SELECTED EXTRACT ▸
12 days before Christmas

12 Tips to Help Prepare for Increased Sales and Additional Fraud This Holiday Season

‘Tis the season … for fraud, that is. As holiday shopping heats up, crooks are busy making fraudulent purchases, hoping that retailers won’t notice amid the blizzard of legitimate sales.

As most eCommerce merchants know, today’s fraud leads to tomorrow’s chargebacks — as surely as Rudolph leads Dasher, Dancer, and the rest of the team.

Is there any way merchants can protect themselves from this onslaught of criminal activity? We’re glad you asked! We’ve put together a list of 12 tips to help prepare your business for the increase in sales and potential chargebacks.

In true kitschy-holiday fashion, we’ll use the “The 12 Days of Christmas” trope to break down our tips into actionable, day-by-day assignments you can use all through the holiday season and beyond.

12 Days Before Christmas: Fine-tune Your Returns Policy

Holiday eCommerce: The 12 Days Before Christmas
There’s no way around it: you will get returns after the holidays. Not every gift will be perfect; in fact, the National Retail Federation expects 11-13% of holiday purchases to be returned after the new year.

Overall, 8.75 million holiday gifts are expected to be shipped back to stores. UPS estimates that 1.3 million or more packages will be returned on January 3 alone. In 2020, the estimated value of returned gifts came to $101 billion.

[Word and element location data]
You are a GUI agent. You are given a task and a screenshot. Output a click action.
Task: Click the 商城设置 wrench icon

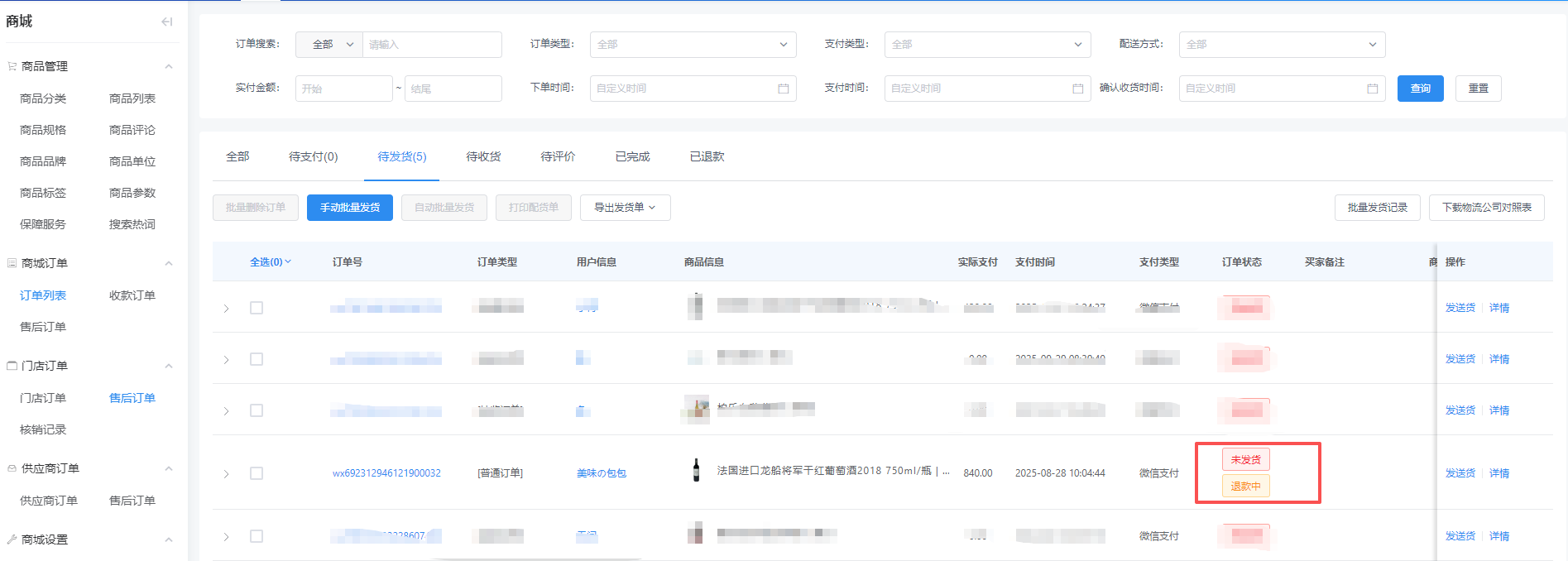pyautogui.click(x=12, y=539)
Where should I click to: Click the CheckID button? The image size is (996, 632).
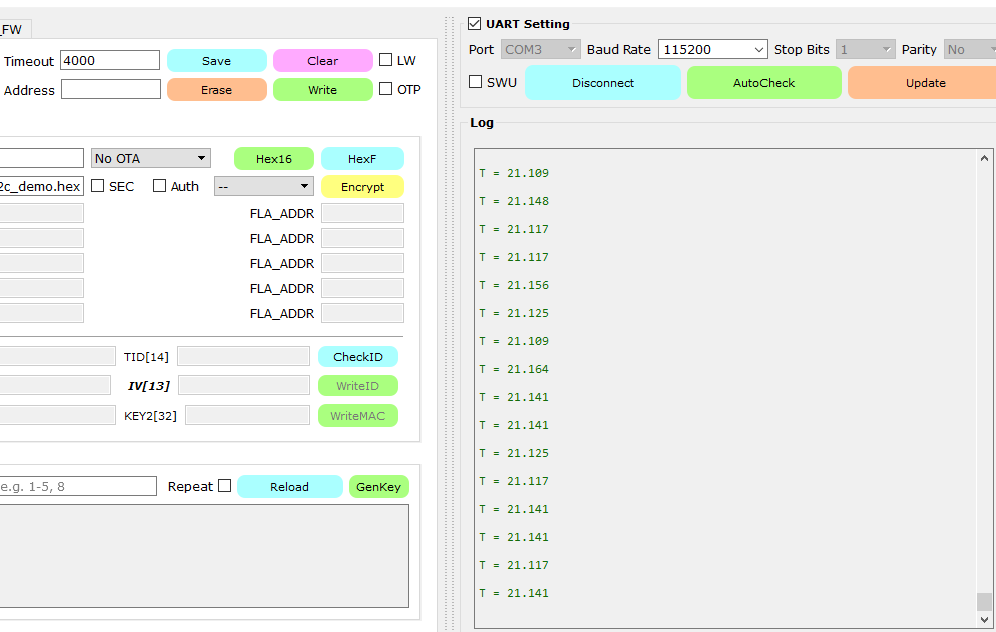click(x=358, y=357)
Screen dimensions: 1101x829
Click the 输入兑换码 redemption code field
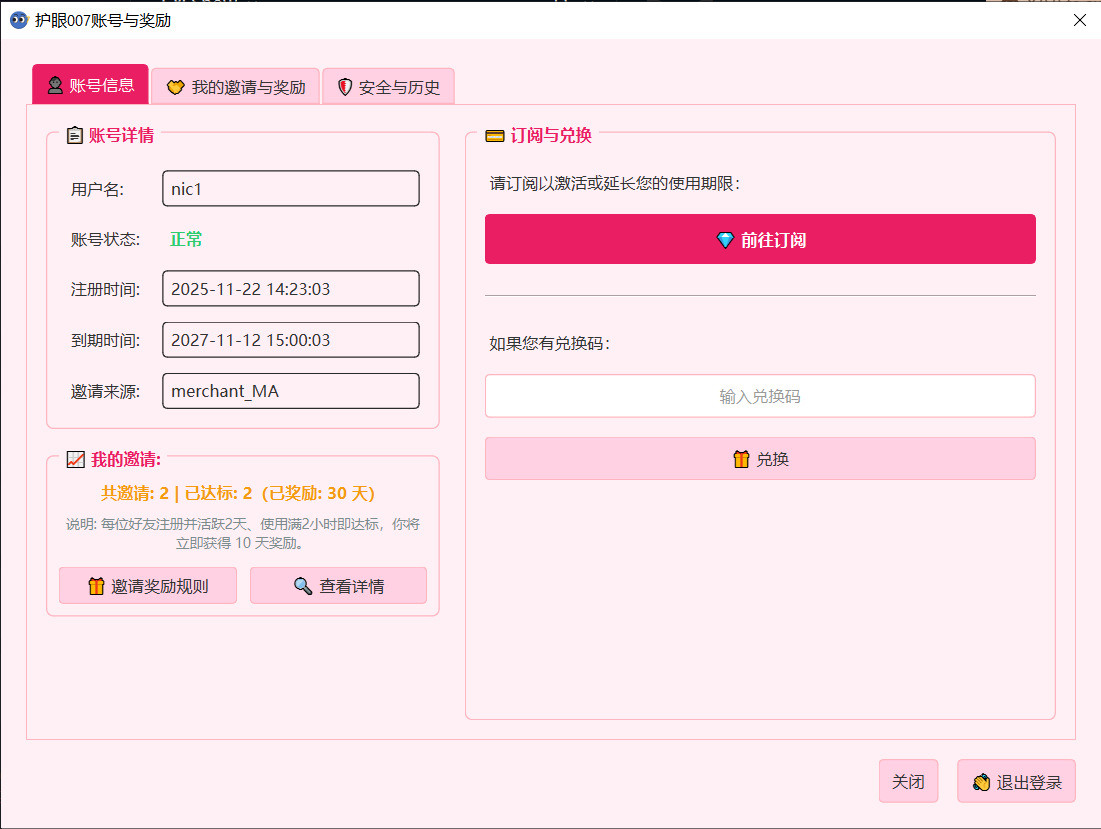[x=760, y=396]
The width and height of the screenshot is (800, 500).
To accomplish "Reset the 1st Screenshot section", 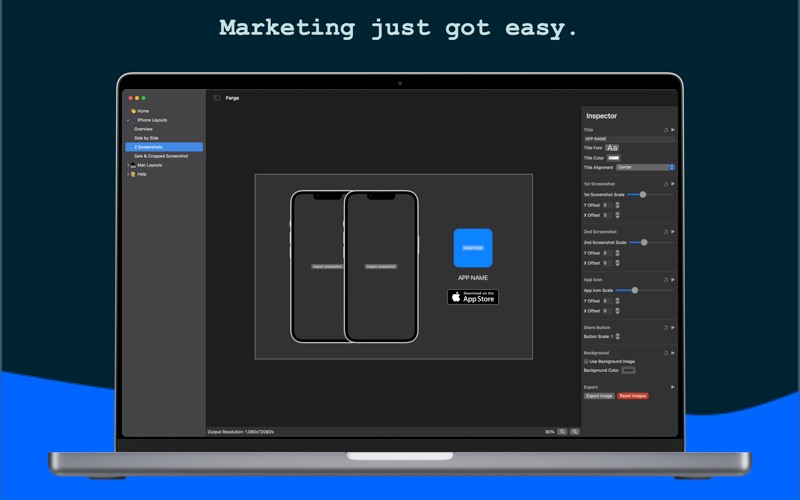I will click(x=666, y=184).
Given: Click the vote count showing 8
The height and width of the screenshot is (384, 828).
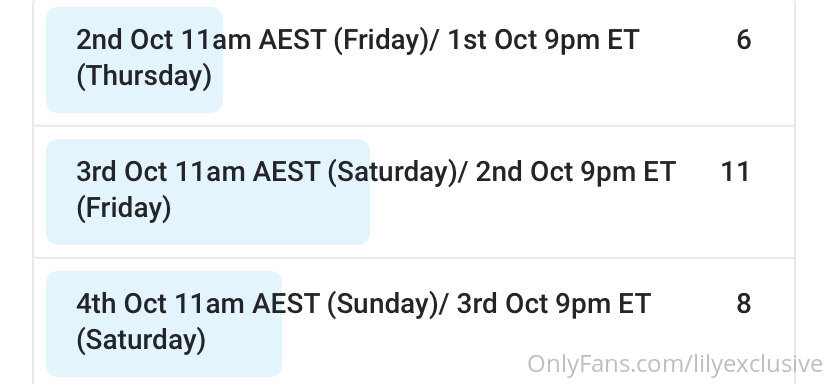Looking at the screenshot, I should coord(744,304).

EXERCISES TO COMPLETE ▸
a) Return the part of the holiday fraud article between "Is there any" and "the new year.", inclusive, copied word for word.
b) Resume the holiday fraud article from the point where it stops.

SOLVED PROBLEMS ▸
a)
Is there any way merchants can protect themselves from this onslaught of criminal activity? We’re glad you asked! We’ve put together a list of 12 tips to help prepare your business for the increase in sales and potential chargebacks.

In true kitschy-holiday fashion, we’ll use the “The 12 Days of Christmas” trope to break down our tips into actionable, day-by-day assignments you can use all through the holiday season and beyond.

12 Days Before Christmas: Fine-tune Your Returns Policy

Holiday eCommerce: The 12 Days Before Christmas
There’s no way around it: you will get returns after the holidays. Not every gift will be perfect; in fact, the National Retail Federation expects 11-13% of holiday purchases to be returned after the new year.

b)
Merchants report about 30% of returned merchandise can’t be resold. That’s a huge revenue loss for businesses, but simply tightening your return policies can backfire. A complicated return policy will not result in fewer returns; more likely, it will simply encourage customers to bypass your system by filing a chargeback.

Take a hard look at your current return protocols, to see if they need adjusting. Ideally, you should try to create a balanced policy, one that encourages sales without increasing chargeback risk:

  • Clearly outline what will and won’t be accepted for a refund.
  • Promptly honor all qualified returns.
  • Offer multiple return options (exchanges, money back, in-store credit, etc.)
  • Provide free return shipping
  • Ensure shoppers approve terms and conditions before finalizing the sale.

11 Days Before Christmas: Get Your Team Ready

Holiday eCommerce: The 12 Days Before Christmas

You may need additional employees to accommodate the influx of holiday sales. With the ongoing labor shortage, however, extra elves may be difficult to find this year. So, it’s even more important to make sure all your staff members—new and existing—are pulling together as a team.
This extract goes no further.